NEW YORK (Reuters) – Another two Federal Reserve officials on Friday added their voices to the wave of U.S. central bankers downplaying any urgency to cutting rates amid sticky inflation, with one warning a failure of price pressures to further abate might even push the central bank to raise rates again.

Although inflation has fallen quite a bit and will likely continue to move back toward the 2% target “we are still not yet at the point where it is appropriate to lower the policy rate, and I continue to see a number of upside risks to inflation,” Federal Reserve Governor Michelle Bowman told a gathering of the Shadow Open Market Committee in New York.

Those inflation potentialities could change the outlook for future policy decisions, she said. “While it is not my baseline outlook, I continue to see the risk that at a future meeting we may need to increase the policy rate further should progress on inflation stall or even reverse,” Bowman warned.

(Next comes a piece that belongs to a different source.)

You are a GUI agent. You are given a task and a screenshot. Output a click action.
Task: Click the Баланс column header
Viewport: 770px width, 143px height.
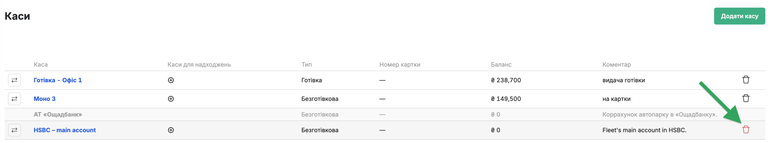(x=501, y=64)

For now, the central bank governor said Fed policy is well positioned for the current vigor of the economy, and if inflation continues its retreat back to 2%, she said “it will eventually become appropriate to gradually lower the federal funds rate to prevent monetary policy from becoming overly restrictive.”

Bowman’s hawkish take on monetary policy followed similar commentary from Federal Reserve Bank of Dallas President Lorie Logan, who tilled similar soil.

“I believe it’s much too soon to think about cutting interest rates,” Logan said in a speech text prepared for delivery before a gathering at Duke University. To get to rate cuts, “I will need to see more of the uncertainty resolved about which economic path we’re on,” she said.

Logan was also worried about the future of inflation after its unsteady start to the year. “The key risk” is less about inflation rising than stalling out at current levels, she said.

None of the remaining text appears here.